Lorsqu’Inoko a fondé teamLab en 2001, l’acte de création était perçu comme un phénomène auquel on associait une signature individuelle ; des entités comme teamLab, avec une signature de groupe, n’existaient tout simplement nulle part. La conjoncture était alors plus propice à des expressions telles que réalisé par Monsieur Untel, architecte, ou encore par Monsieur Untel, designer.

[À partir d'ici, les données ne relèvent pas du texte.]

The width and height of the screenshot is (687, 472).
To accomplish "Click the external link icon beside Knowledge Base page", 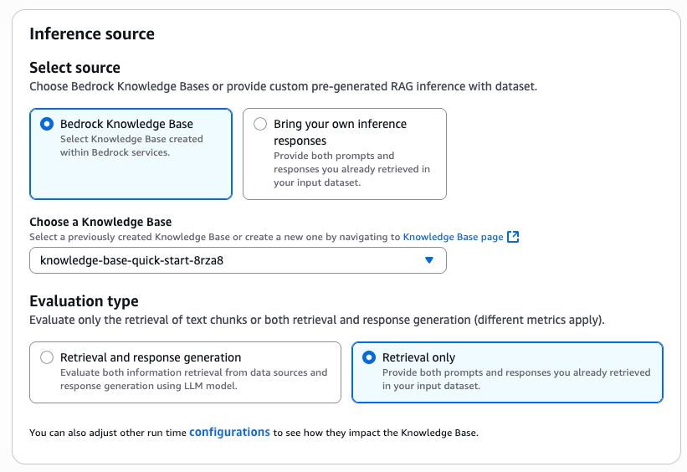I will tap(513, 237).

« J’ai fondé teamLab avec l’intention de former une équipe », explique-t-il, « c’est à dire un lieu expérimental de « création collective » auquel je pourrais m’intégrer. Quant au nom de l’artiste [joint aux œuvres], il avait pour objectif l’émergence d’une véritable « équipe de laboratoire », un lieu dédié à l’expérimentation. Le genre de personnes que j’ai envie de voir ici sont celles qui croient en l’importance d’un processus répété d’expérimentation collective pour les besoins de la création. En outre, je veux développer de nouveaux critères de beauté qui ne correspondent pas tout à fait aux termes existants, comme cool ou pas cool. L’ambition que je caresse depuis toujours, c’est de changer les valeurs et /ou les comportements des spectateurs.
MORI Building DIGITAL ART MUSEUM: teamLab Borderless, 2018, Tokyo, Japan © teamLab
Toshiyuki Inoko
Fondateur de teamLab
Né en 1977 à Tokushima au Japon, Inoko a fondé teamLab en 2001 en même temps qu’il a obtenu son diplôme à l’École d’ingénieur de l’Université de Tokyo, au Département d’Ingénierie mathématique et de physique de l’information. Il a suivi de hautes études d'Information interdisciplinaire à l’École Supérieure de l’Université de Tokyo avant de la quitter en 2004 pour étudier les statistiques à l’université, ainsi que le traitement du langage et l’art dans une école spécialisée.